Amazon Outage Casts a Shadow on SDN

#SDN #AWS #Cloud Amazon’s latest outage casts a shadow on the ability of software-defined networking to respond to catastrophic failure

Much of the chatter regarding the Amazon outage has been focused on issues related to global reliability and failover and multi-region deployments. The issue of costs associated with duplicating storage and infrastructure services has been raised, and much advice given on how to avoid the negative impact of a future outage at any cloud provider.

But reading through the issues discovered during the outages caused specifically by Amazon’s control plane for EC2 and EBS one discovers a more subtle story. After reading, it seems easy to come to the conclusion that Amazon’s infrastructure is, in practice if not theory, a SDN-based network architecture. Control planes (with which customers and systems interact via its API) are separated from the actual data planes, and used to communicate constantly to assure service quality and perform more mundane operations across the entire cloud.
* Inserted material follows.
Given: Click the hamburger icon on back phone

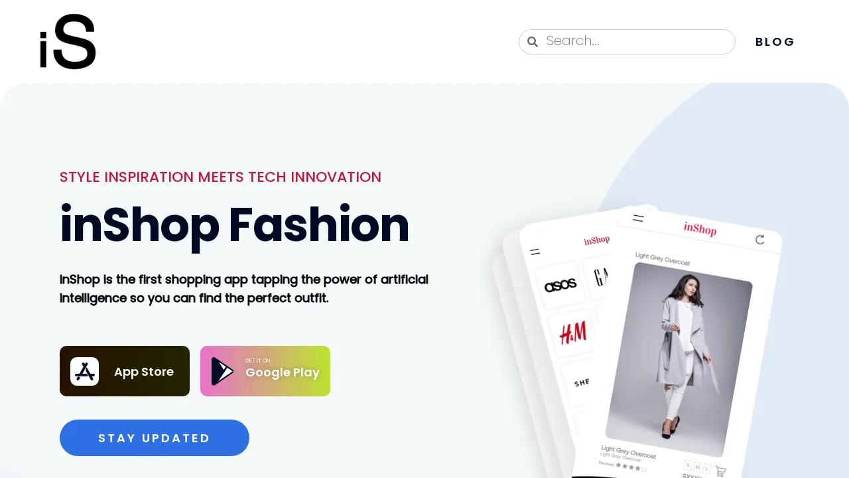Looking at the screenshot, I should coord(535,252).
After power was restored, the problems with this approach to such a massive system became evident in the inability of its control plane to scale.
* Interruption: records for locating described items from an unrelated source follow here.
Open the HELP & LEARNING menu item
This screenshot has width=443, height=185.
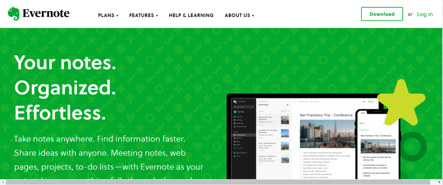pyautogui.click(x=191, y=15)
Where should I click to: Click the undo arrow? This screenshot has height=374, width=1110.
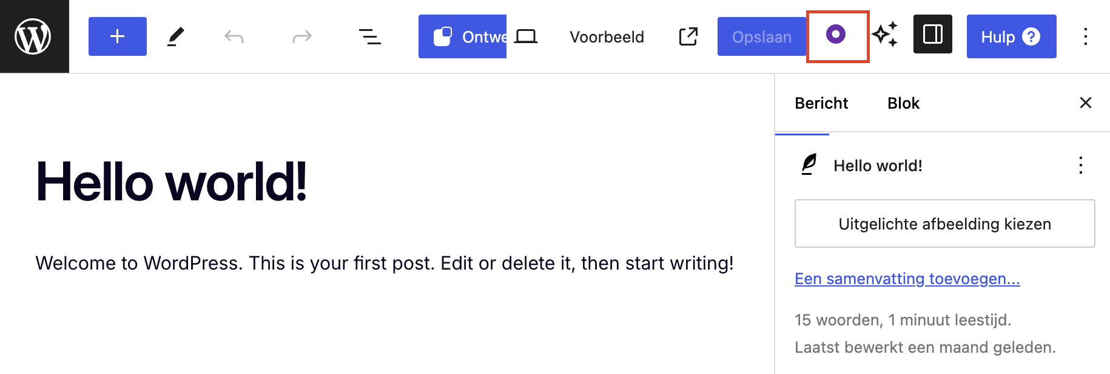tap(234, 37)
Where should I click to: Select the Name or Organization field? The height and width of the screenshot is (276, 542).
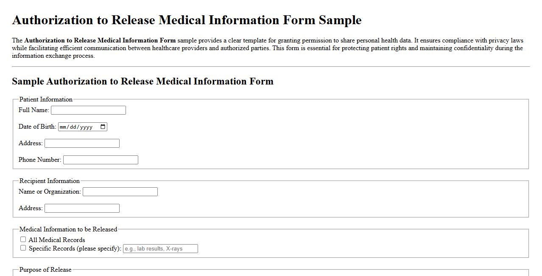(120, 192)
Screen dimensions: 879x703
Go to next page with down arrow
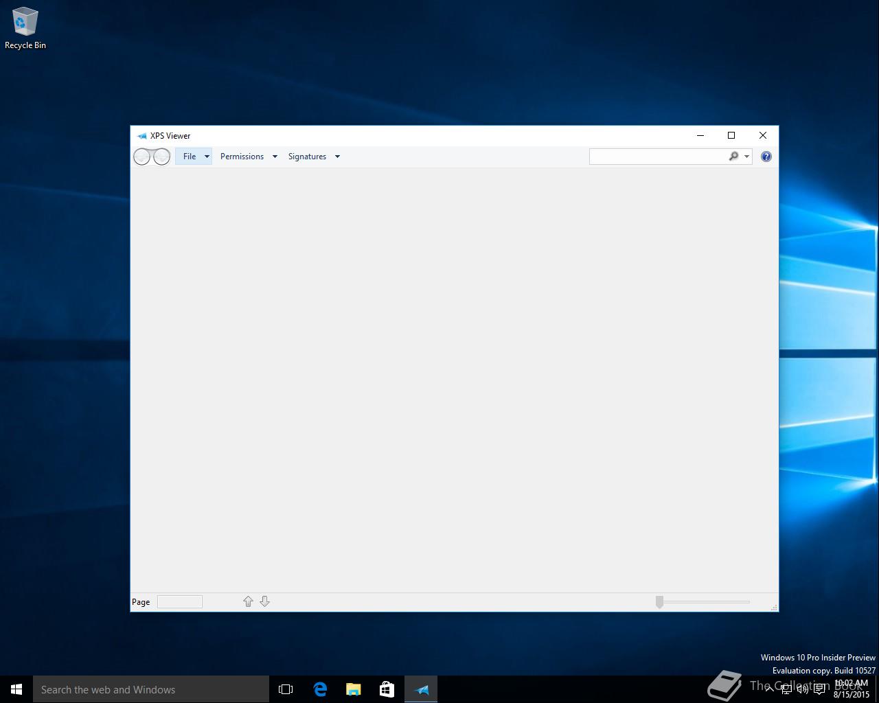coord(264,601)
The duration of the recovery time for the EC2 and EBS control planes was the result of our inability to rapidly fail over to a new primary datastore.
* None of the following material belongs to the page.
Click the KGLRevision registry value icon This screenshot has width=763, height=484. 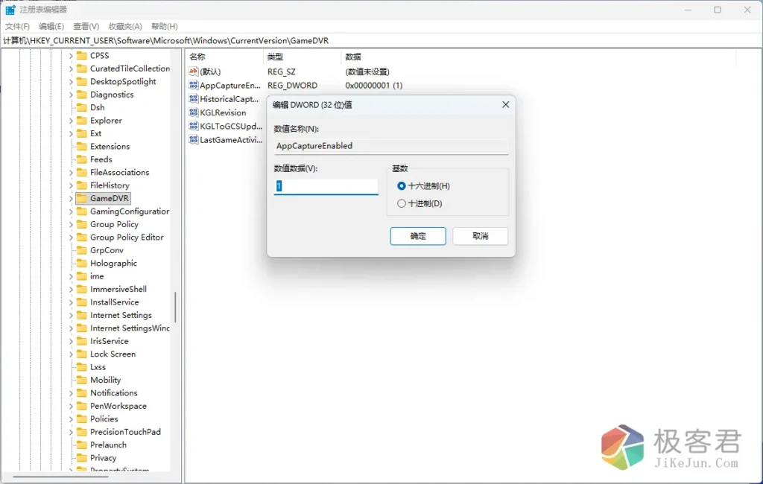coord(194,112)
Because the ELB control plane currently manages requests for the US East-1 Region through a shared queue, it fell increasingly behind in processing these requests; and pretty soon, these requests started taking a very long time to complete.

-- Summary of the AWS Service Event in the US East Region

This architecture is similar to the one described by SDN proponents, where control is centralized and orders are dispatched through a single controller. In the case of Amazon, that single controller is a shared queue. As we know now, this did not scale well. While recovery time duration may be tied to the excessive time it took to fail over to a new primary data store, the excruciating slowness with which services were ultimately restored to customer’s customers was almost certainly due exclusively to the inability of the control plane to scale under load.

This is not a new issue. The inability of SDN to ultimately scale in the face of very high loads has been noted by many experts who cite an inability the scale inserts into networking infrastructure via such an architecture in conjunction with inadequate response times  as the primary cause of failure to scale

Traditional load balancing services – both global and local – deal with failure through redundancy and state mirroring. ELB mimics state mirroring through the use of a shared data store, much in the same way applications share state by sharing a data store. The difference is that the traditional load balancing services are able to detect and react to failures in sub-second time, whereas a distributed, shared application-based system cannot. In fact, one instance of ELB is unlikely to be aware another has failed by design – only the controller of the overarching system is aware of such failures as it is the primary mechanism through which such failures are addressed. Traditional load balancing services are instantly aware of such failures, and enact counter-measures automatically – without being required to wait for customers to move resources from one zone to another to compensate. A traditional load balancing architecture is designed to address this failure automatically, it is one of the primary purposes for which load balancers are designed and used across the globe today.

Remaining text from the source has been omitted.